▶ **THE DATA**:
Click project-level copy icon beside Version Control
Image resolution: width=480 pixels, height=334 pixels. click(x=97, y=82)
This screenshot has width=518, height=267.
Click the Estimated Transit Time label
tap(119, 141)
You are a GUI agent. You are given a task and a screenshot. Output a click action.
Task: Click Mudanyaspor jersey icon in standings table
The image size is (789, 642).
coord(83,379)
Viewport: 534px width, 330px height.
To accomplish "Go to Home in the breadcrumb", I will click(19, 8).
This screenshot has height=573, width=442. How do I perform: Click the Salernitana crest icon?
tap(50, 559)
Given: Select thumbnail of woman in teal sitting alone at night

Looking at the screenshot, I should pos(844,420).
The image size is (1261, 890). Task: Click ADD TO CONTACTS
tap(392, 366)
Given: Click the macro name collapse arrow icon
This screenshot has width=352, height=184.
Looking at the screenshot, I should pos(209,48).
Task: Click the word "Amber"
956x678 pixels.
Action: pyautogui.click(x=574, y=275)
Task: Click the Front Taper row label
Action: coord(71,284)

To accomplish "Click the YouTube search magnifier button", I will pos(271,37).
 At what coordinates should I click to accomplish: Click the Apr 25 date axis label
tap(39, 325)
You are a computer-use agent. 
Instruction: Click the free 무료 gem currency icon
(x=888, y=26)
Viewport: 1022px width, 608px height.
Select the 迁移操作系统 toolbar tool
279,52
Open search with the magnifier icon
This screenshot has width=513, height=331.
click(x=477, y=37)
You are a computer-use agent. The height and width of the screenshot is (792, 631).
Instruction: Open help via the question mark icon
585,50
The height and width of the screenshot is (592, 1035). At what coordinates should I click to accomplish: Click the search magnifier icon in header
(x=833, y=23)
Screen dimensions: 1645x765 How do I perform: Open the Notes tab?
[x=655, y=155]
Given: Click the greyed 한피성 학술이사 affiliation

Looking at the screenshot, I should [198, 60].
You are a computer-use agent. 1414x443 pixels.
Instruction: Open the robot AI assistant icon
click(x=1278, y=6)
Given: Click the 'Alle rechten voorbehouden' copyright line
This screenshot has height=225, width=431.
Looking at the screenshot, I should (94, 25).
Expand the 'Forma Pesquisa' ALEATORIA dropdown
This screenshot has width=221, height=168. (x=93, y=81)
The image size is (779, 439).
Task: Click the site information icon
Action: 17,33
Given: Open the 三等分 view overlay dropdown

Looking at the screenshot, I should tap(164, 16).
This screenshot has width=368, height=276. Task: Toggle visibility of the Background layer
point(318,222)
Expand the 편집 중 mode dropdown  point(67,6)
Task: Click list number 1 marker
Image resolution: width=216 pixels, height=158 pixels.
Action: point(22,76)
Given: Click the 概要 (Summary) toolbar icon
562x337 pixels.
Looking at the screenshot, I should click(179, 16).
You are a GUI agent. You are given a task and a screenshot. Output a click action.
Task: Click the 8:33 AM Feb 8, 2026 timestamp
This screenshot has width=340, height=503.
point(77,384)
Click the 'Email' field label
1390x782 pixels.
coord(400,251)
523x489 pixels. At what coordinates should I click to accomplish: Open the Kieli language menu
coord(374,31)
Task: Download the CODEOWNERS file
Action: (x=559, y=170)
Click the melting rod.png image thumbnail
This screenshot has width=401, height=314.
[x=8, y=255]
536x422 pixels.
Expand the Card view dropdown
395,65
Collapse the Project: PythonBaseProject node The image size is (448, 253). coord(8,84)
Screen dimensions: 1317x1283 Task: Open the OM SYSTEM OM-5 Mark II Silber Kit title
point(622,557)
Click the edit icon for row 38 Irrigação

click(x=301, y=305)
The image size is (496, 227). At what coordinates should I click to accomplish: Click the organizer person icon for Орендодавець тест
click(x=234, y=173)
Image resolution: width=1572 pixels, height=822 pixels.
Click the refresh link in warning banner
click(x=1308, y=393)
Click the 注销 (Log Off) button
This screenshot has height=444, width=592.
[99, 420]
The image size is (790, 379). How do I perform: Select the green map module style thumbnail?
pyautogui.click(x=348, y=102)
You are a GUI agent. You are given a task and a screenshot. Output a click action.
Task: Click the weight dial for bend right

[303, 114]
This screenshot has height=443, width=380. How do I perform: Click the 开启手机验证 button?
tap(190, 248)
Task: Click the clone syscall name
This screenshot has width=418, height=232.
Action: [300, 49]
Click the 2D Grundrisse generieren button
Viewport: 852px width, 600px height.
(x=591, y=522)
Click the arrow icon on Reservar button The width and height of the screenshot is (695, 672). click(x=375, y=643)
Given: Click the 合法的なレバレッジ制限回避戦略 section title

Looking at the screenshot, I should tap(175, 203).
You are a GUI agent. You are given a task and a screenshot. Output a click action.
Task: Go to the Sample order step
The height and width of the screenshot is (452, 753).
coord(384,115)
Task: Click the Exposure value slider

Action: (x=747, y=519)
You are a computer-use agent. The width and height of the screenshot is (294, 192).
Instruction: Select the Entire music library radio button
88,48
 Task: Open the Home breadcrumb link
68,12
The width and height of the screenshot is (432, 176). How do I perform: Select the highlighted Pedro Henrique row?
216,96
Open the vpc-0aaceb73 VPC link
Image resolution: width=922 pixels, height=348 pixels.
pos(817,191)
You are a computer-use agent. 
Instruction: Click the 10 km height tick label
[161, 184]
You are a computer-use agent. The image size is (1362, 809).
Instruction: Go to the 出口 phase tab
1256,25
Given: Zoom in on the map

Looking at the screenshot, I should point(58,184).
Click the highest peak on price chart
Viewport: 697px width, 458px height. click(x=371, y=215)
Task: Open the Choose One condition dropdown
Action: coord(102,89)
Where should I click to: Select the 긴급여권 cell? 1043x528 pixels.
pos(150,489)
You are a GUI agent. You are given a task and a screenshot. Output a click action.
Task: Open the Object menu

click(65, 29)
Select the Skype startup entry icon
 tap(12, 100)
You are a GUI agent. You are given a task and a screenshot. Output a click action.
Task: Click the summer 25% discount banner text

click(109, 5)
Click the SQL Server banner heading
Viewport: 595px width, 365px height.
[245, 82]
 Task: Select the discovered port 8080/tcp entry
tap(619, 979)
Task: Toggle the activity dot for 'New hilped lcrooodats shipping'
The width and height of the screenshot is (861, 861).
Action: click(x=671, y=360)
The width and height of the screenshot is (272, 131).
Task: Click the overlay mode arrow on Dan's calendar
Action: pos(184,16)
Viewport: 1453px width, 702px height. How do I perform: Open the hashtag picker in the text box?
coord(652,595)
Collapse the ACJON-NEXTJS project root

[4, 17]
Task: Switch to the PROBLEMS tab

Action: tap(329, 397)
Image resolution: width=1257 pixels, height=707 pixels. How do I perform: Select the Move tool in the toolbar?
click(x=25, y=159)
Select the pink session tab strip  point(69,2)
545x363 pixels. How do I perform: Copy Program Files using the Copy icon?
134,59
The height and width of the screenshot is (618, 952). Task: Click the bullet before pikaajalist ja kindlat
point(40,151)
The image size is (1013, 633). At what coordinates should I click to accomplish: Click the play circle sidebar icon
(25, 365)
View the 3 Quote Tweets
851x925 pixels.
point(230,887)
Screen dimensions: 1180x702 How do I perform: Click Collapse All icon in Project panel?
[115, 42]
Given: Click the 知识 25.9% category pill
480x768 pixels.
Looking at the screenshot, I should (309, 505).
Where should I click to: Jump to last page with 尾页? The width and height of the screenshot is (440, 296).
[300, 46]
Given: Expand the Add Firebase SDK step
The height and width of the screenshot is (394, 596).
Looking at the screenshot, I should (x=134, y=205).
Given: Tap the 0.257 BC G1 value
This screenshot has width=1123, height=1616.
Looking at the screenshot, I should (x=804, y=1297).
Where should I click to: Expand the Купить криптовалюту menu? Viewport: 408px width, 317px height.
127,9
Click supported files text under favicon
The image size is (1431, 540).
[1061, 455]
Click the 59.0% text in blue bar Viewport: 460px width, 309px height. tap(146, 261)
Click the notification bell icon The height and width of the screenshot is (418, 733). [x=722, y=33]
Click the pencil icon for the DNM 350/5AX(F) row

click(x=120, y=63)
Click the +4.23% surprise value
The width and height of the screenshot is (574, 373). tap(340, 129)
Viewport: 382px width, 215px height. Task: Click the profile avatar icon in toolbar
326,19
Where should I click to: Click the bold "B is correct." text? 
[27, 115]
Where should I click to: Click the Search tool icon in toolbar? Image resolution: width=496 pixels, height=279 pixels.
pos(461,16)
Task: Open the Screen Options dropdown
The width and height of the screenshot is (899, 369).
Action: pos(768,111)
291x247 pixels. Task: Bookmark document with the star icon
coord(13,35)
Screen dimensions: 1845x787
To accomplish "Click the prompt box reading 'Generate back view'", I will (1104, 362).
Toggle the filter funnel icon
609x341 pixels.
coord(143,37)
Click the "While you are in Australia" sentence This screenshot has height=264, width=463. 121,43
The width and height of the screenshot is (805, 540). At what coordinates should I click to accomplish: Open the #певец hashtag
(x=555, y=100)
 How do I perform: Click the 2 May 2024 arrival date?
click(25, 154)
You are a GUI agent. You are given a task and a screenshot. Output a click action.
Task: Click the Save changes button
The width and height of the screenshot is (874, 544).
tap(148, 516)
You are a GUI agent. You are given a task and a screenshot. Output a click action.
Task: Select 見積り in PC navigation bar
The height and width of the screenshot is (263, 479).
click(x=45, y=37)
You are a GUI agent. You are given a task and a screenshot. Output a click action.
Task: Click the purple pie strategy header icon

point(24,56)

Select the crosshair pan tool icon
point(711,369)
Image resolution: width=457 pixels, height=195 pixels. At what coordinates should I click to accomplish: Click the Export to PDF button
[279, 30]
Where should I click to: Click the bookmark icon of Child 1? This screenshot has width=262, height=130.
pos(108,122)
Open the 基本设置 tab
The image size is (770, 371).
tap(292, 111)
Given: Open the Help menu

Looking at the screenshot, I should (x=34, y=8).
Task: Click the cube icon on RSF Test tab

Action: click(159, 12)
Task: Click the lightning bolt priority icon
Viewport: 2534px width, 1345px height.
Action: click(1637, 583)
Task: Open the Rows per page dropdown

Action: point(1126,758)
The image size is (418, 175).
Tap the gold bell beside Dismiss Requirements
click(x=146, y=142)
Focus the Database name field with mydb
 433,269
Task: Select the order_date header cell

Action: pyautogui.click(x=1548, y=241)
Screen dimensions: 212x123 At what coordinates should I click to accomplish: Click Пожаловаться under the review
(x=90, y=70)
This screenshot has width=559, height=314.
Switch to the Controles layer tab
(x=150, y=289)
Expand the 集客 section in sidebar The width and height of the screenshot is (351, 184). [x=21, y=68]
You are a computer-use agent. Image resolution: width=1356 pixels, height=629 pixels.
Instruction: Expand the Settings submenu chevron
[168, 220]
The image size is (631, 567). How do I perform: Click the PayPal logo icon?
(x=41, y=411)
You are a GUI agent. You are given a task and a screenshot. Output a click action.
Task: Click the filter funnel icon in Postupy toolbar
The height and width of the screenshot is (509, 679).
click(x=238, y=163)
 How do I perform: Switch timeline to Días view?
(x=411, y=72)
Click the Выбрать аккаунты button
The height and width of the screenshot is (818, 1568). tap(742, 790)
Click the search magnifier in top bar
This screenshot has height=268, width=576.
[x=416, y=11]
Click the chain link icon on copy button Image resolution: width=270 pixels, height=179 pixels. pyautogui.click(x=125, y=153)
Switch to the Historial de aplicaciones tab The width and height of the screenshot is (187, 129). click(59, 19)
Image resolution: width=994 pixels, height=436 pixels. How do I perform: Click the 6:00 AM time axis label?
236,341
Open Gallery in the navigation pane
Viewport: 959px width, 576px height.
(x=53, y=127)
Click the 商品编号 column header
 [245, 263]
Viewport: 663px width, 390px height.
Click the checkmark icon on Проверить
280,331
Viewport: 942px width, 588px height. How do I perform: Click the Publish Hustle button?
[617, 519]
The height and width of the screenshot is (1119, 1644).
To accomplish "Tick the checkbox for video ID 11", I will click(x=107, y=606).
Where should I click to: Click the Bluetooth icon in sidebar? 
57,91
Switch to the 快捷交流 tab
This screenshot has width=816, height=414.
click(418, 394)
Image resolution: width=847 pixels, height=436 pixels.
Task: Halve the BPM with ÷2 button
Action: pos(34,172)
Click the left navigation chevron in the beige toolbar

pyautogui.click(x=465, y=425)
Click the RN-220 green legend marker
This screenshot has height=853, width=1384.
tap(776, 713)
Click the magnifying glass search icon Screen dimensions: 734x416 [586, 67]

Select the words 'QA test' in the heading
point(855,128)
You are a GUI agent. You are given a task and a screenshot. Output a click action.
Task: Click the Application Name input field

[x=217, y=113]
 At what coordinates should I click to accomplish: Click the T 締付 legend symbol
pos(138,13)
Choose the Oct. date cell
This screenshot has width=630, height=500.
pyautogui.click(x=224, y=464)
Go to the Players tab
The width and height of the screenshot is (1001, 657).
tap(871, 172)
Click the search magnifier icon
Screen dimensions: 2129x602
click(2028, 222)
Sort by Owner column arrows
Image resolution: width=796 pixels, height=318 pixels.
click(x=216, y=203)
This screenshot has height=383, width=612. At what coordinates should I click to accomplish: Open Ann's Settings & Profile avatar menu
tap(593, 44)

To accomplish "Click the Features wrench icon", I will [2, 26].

▶ **DIRECTIONS FOR THIS TASK**: Tally every line of the data that includes "computer". Report the number and nothing more.

▶ **TASK SOLUTION**: 7